Nasirildeen is going to be a menace if quarterbacks believe they’ll be able to fit passes on timing routes to tight end and slot receivers when he’s matching routes from his safety position. This young man processes the receiver’s intention incredibly quickly and covers so much space quickly that he’ll have opportunities to jump in- and out-breaking routes and take them the opposite direction. When you match that with the natural length he possesses you get a young man who can get his hands on passes a majority of defenders simply can’t reach.

His ball skills extend to ability and willingness to rip at the ball and cause fumbles. Nasirildeen really brings the boom to his tackles, and that showed as he caused two fumbles in the Boise State game. When he inserts himself into a pile he really works to get in tight so he can reach those vines he has for arms into crevices to rip at the football. He’s a go-getter to the highest degree.

Run defense and physicality

He plays the game the way it should be played. He has no issue taking on blocks from tight ends and wide receivers and will take on linemen climbing to the second level. Despite his long and lean frame he really works well to be patient and avoid getting locked up so he can commit when he needs to make a play. He consistently displays good gap discipline and his ability to tackle is overwhelming. He makes plays nobody else can because of his combination of length and grip strength.

However, he must learn time and place. There have been multiple occasions at the sideline where he’s taken it too far and gotten flagged for or should have been flagged for late hits. His aggressive nature will get him into some trouble, but he’s also no Jonathan Abram, so it shouldn’t be too much a detriment to his team or overall health.

How Nasirildeen should be used in the NFL

Nasirildeen is a good football player. He’ll most likely be in the same tier as the non-Isaiah Simmons range from last season as a talent. He plays the game with the type of physicality I love at the position. But he is not a hybrid freak like Adams, James, or Simmons. He’s a traditional safety. He isn’t particularly adept as a blitzer. His athleticism helps him attack the pocket, but he makes little use of his hands and backs don’t have to be outstanding in pass protection to thwart his efforts.

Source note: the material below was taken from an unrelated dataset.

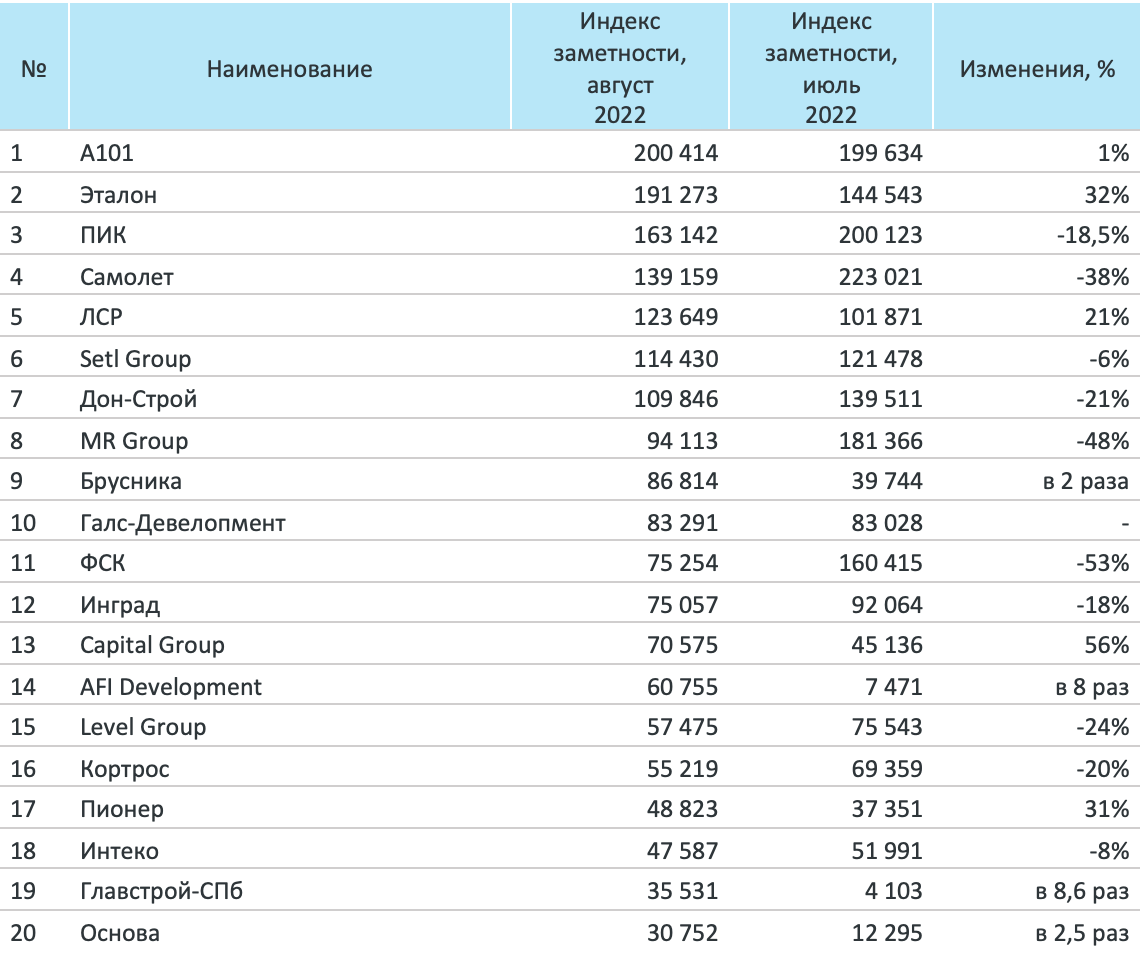Click the ЛСР July value 101 871
The height and width of the screenshot is (956, 1142).
(x=881, y=317)
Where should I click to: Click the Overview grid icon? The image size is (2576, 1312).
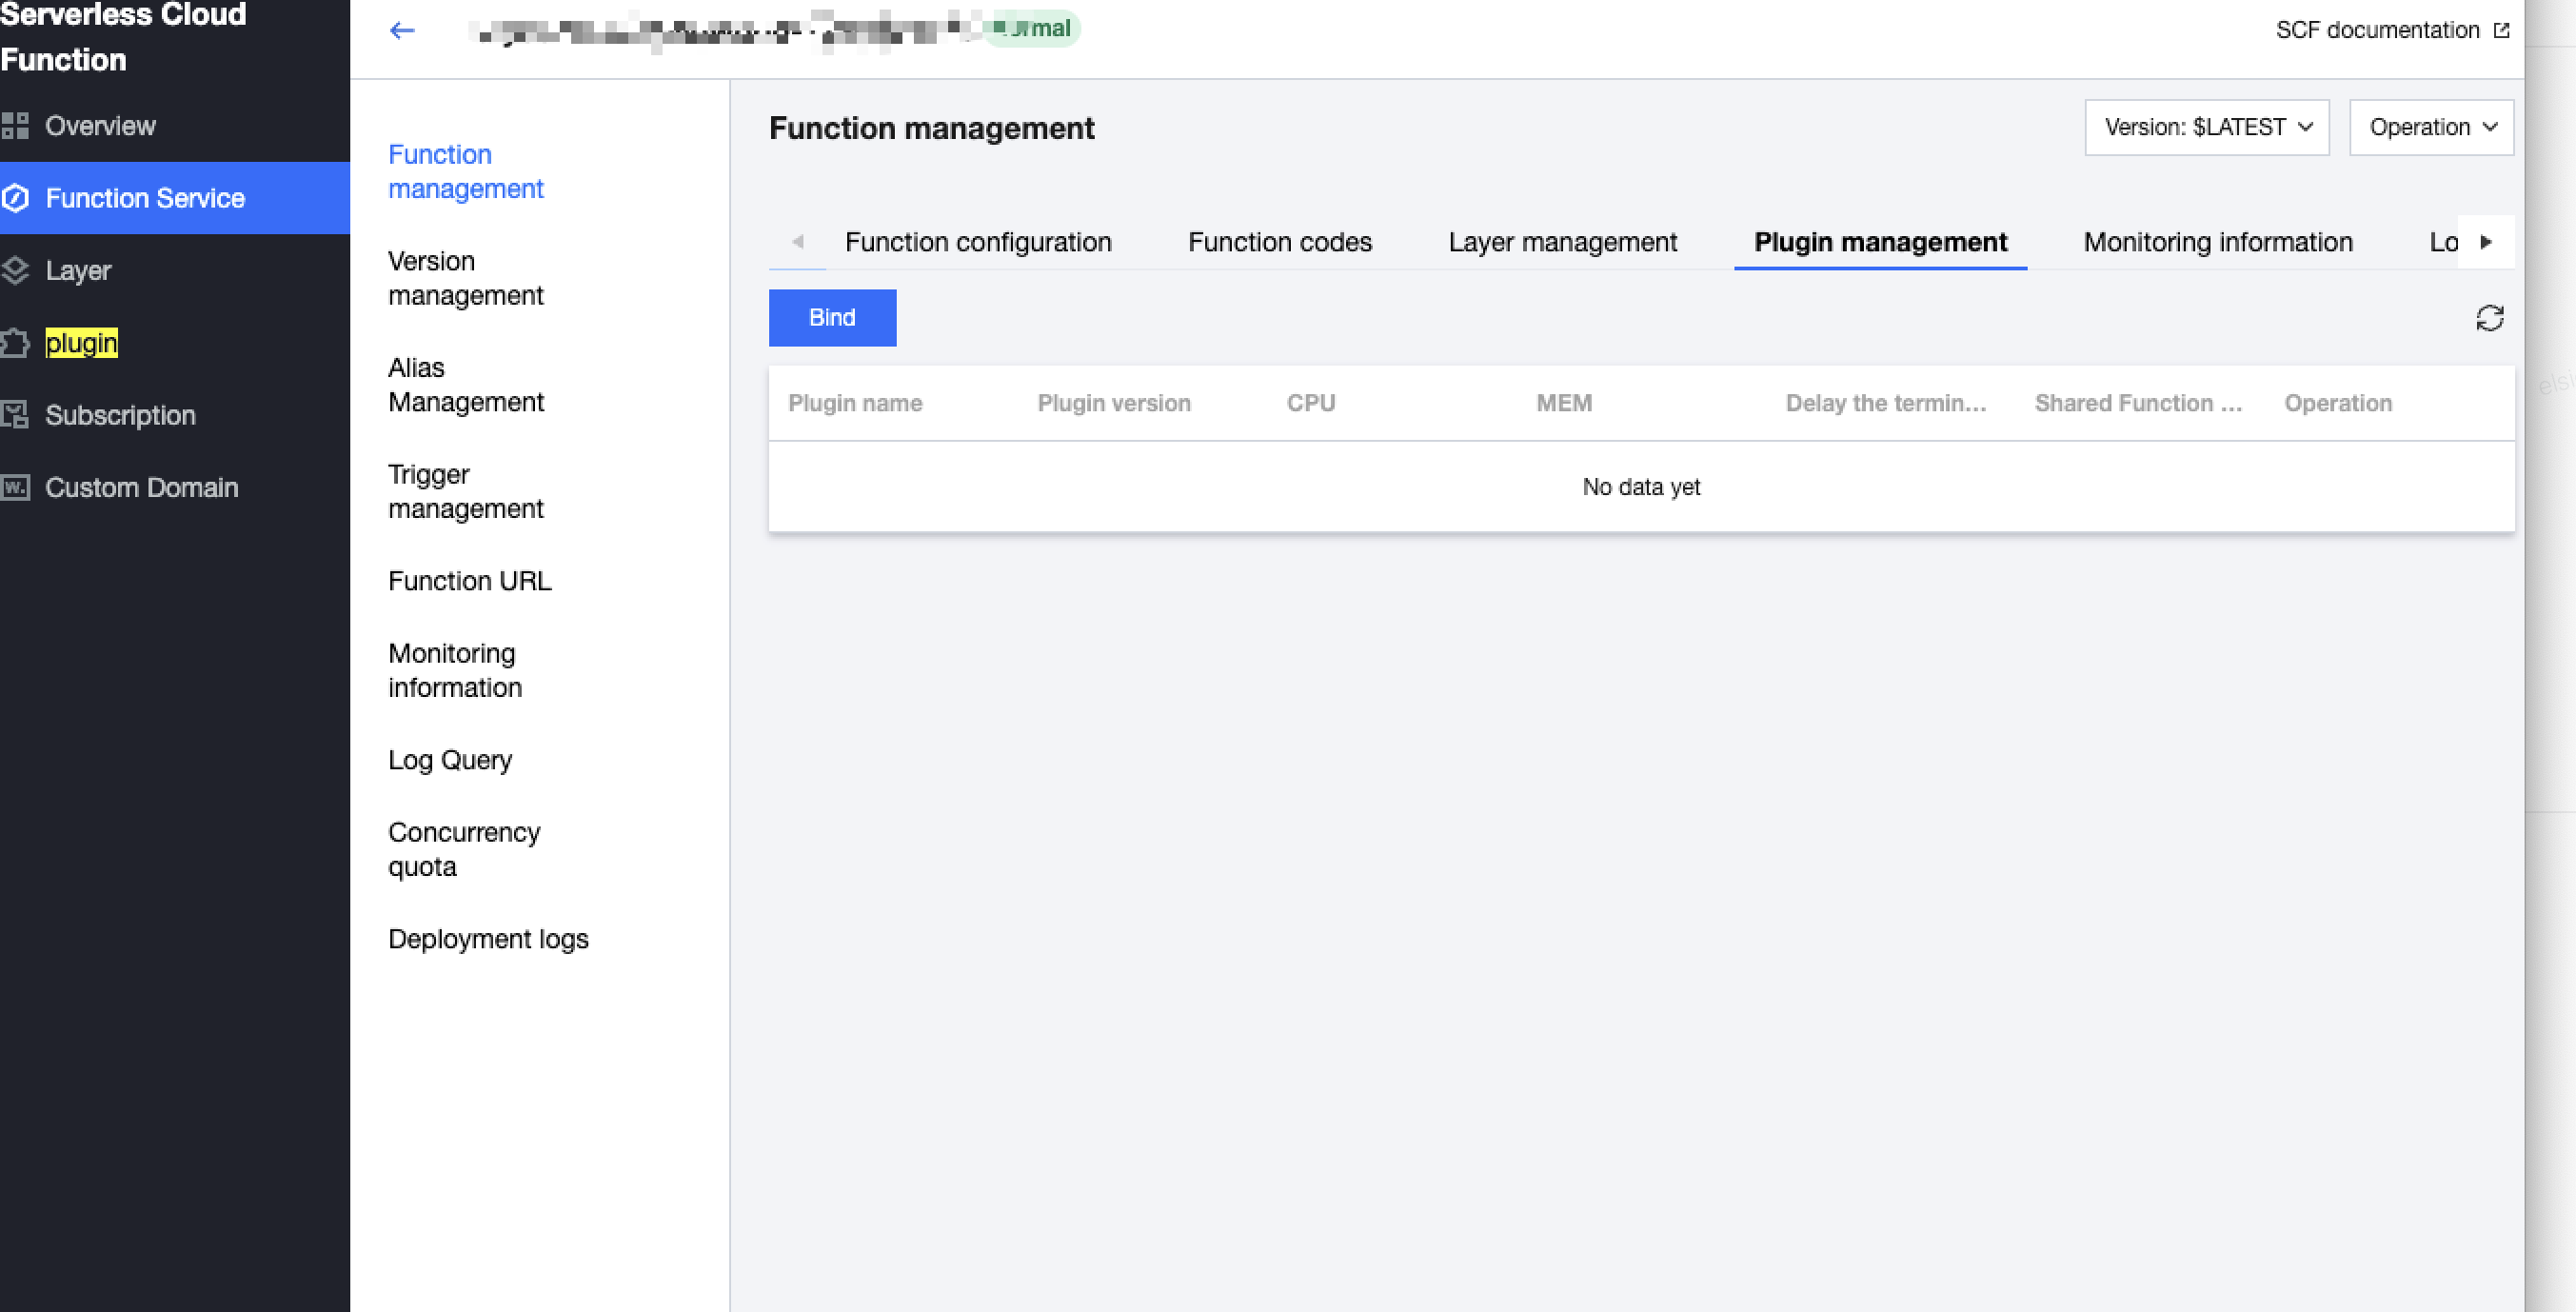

His struggles in spot zone will need to go away to achieve true versatility. Right now, his best fit would be as a boundary safety in a quarters-based scheme. This would allow him to be in the run fit more often as an alley defender and show his skills coming downhill and making tackles and would mitigate his struggles in the curl area.

He could also be used in a cover one/three heavy scheme as a slot defender or center fielder. He can line up in man-to-man all day long and cover a multitude of different slot options, and he has the athletic ability to defend both seams playing the deep middle. If he improves his ability as a blitzer and awareness as an intermediate zone defender after coming off an ACL tear he could cement himself as a first-round pick in 2021.